Before American Heritage implemented this new approach to data, it was difficult for departments to get the data they needed. “One of the challenges we had was that everything funneled through IT,” explained Wolfert. “If you wanted data, if you wanted information, if you wanted a report, if you wanted anything to help your retail staff, you had to go through IT. And IT’s resources were more than over allocated.” While her role still falls under the credit union’s CIO, having data and innovation as a separate group has eliminated this issue.


According to Wolfert, another challenge is making sense of the siloed member data that’s stored in 20 or more different systems. “We have all these systems with all these different UIs (user interfaces) that our frontline staff has to navigate. And our members are spending a lot of time staring at our staff members’ cheeks. [Employees] are trying in session to figure out the member's story so that they can figure out what to talk to them about next.”


Wolfert noted that the “member story was everywhere. Everywhere. There's a little bit of information in the LOS (loan origination system), a little bit of information in the MOS (mortgage origination system), in the core and the online banking admin system. It's everywhere. How does that help our retail staff figure out where to go next?”


Multiple siloed systems inevitably give rise to the quest for a “single source of the truth.” However, Wolfert claims that such an absolute is not always required to resolve the current need. “Single source of the truth is such an interesting term for me,” she said. “Now we’re looking at something called sufficient truth. My boss always says, ‘Don't let perfect be the enemy of good enough.’ Sometimes good enough really is good enough, for example if you're trying to identify trend lines using data that seems like it's pretty close to the mark.”


Wolfert added that she’s been able to address all these issues and more with Datava’s data activation platform.


Supplementing Staff


“It's very expensive to bring in the kinds of talent that we want for our data initiative,” said Wolfert. “Like a modeler for AI (artificial intelligence) and machine learning. Like a data architect. A data engineer. Like all the super-skilled talents that we know we need. We tried to bring some of those specialties in-house a couple years ago.” She explained that the credit union hired a database administrator, but couldn’t afford redundancy in that function. So when that employee left, the credit union was left without a database administrator. The solution for avoiding these gaps: fractional employees sourced through Datava.


As an example, Wolfert explained that “fractionally, maybe we need a quarter FTE (full-time equivalent) as a data modeler, so 25% of that Datava FTE's time is spent working on stuff for us.
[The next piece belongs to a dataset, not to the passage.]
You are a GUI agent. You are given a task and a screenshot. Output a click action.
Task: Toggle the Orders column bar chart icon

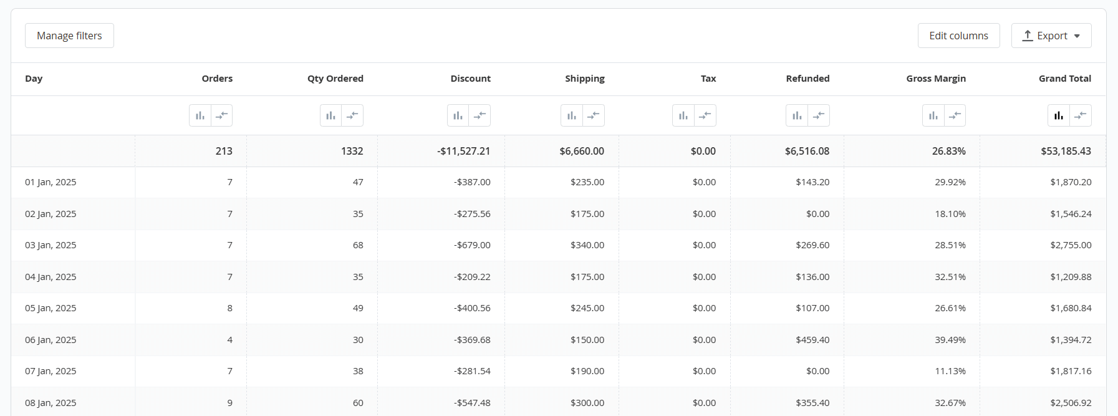(200, 115)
We won't have a gap anymore because it's [Datava’s] job to fill that gap. And one of the coolest things that's most attractive is they're fed by the Colorado School of Mines. They have a constant flow of the type of technical talent we need at the credit union.” 

Gordon Flammer

“Redundancy risk is a huge problem for credit unions,” added Flammer. If you hire internal people, you’d better have redundancy in house. Otherwise, if that person leaves, you have a problem. Then you look at the total cost to go hire some firm and it ends up completely destroying the ROI calculations for other systems. That was one of the things that we really were looking to solve.” He noted that in the same way credit unions are looking to their data to solve problems, Datava is looking to solve those same problems on behalf of its clients.


Flammer continued, “It's like saying I need to get from one side of the country to the other, so I'm going to buy a plane. It's going to take a lot to get that plane from one side of the country to the other. Having that plane is a lot like software. Just having a piece of software that theoretically can do something is very different than having it consistently, reliably and without crashing do that task.”


“One of the speakers earlier today said that you can create the next new idea, or you can execute innovatively,” noted Wolfert, “but the answer really is, you need to do both.”